По возвращении из Ясной Поляны, 28 декабря 1890 г., Жиркевич писал Толстому: «Уезжая из Ясной Поляны, я дал себе слово никогда не беспокоить вас своими письмами, видя, что вы больны и заняты серьезным делом. Но вы произвели на меня такое сильное впечатление, что я не в силах молчать перед вами, если что-либо
428
не понял из наших бесед. Дорогой мой! Вы своим правдивым горячим словом нанесли моей душе две раны, два удара: относительно моей будущей службы и относительно взглядов на искусство. Не оставьте же меня на полпути, а дотяните до истины, как вы ее понимаете». Далее Жиркевич поставил ряд вопросов — о своей службе, о непротивлении злу насилием и др. На это письмо Толстой не ответил. Через месяц, 24 января 1891 г., Жиркевич вновь писал: «Я очень сожалею, что послал вам то письмо, на которое не получил ответа, сожалею оттого, что недавно вновь перечел вашу «веру» [«В чем моя вера»] и нашел там все ответы на мои вопросы. Не нашел ответа лишь на вопрос о воспитании детей... Вообще, вы раздавили во мне многое вашим учением; я лежу во прахе и молю вас: «Верую, господи! Помоги моему неверию...». Сообщите мне ваш взгляд на детей и на отношение вашей теории непротивления к детскому воспитанию».
Толстой ответил в первых числах февраля 1891 г.:
Не отвечал вам, дорогой Александр Владимирович, на первое письмо потому, что мне казалось, что все, что вы спрашивали, мною или отвечено в том, что я писал в своих книгах, или я не могу ответить. То же и с вопросами последнего письма — о воспитании и детях: учение Христа — я думаю — дает ответ на вопрос, как жить самому, и это указание, путь жизни отвечает на все возможные отношения — к родителям, жене, детям, злым, добрым. Ведь, в сущности, все сводится к своим поступкам. Так и с детьми нет другой формы отношений, как и со всеми людьми: уважение, любовь, правдивость, а, разумеется, не насилие и не страх. Во всем ищите царства божия и правды его, а остальное приложится вам. Я очень рад был получить от вас письмо, а то мне было тяжело оставить вас без ответа, а отвечать не мог. Дорогой Александр Владимирович, моего учения нет никакого; есть учение Христа, и оно все в евангелии, и тот, кто будет искать истины для себя, перед богом, только тот найдет все там — и вы найдете там и в своем сердце. А что я для себя написал и написал в книгах, если это вам пригодилось, я рад. Так вы ищите без страха. Там все благо, хотя и иное, чем то, что мы часто называем благо. Любящий Л. Т.

ИСХОДНЫЕ ДАННЫЕ -
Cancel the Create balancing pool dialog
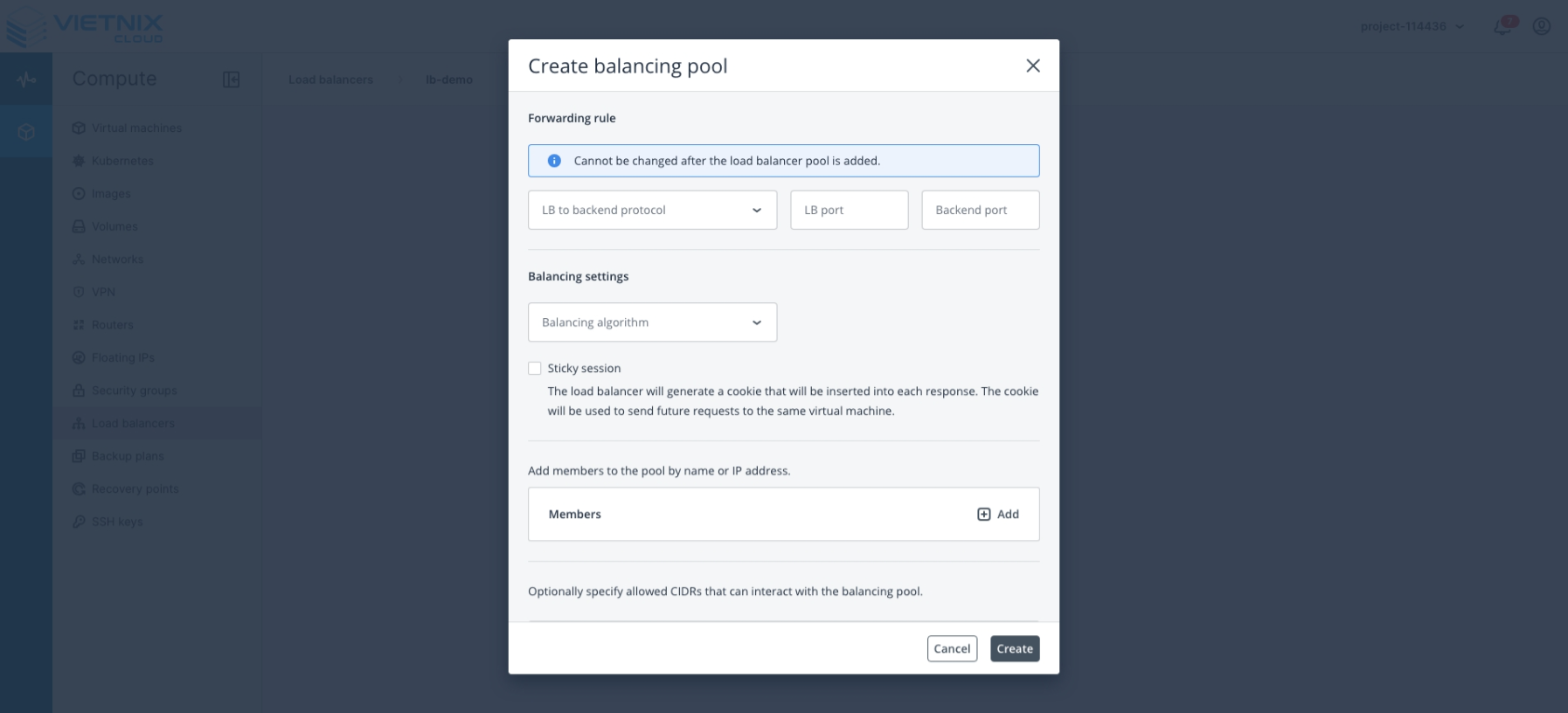The image size is (1568, 713). [x=952, y=648]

УПРАЖНЕНИЯ -
a - Когда, согласно тексту о переписке Жиркевича с Толстым, Толстой ответил Жиркевичу?
b - Определите, соответствуют ли тексту о переписке Жиркевича с Толстым приведенные утверждения, и для каждого ответьте «да» или «нет», дословно процитировав решающие слова текста. (i) Жиркевич написал Толстому 28 декабря 1890 г., вернувшись из Ясной Поляны. (ii) На письмо от 28 декабря 1890 г. Толстой ответил сразу. (iii) Толстой пишет, что у него есть собственное учение, отличное от учения Христа.

ОТВЕТЫ К ЗАДАНИЯМ -
a - В первых числах февраля 1891 г.

b -
(i) Да: «По возвращении из Ясной Поляны, 28 декабря 1890 г., Жиркевич писал Толстому».
(ii) Нет: «На это письмо Толстой не ответил».
(iii) Нет: «моего учения нет никакого; есть учение Христа».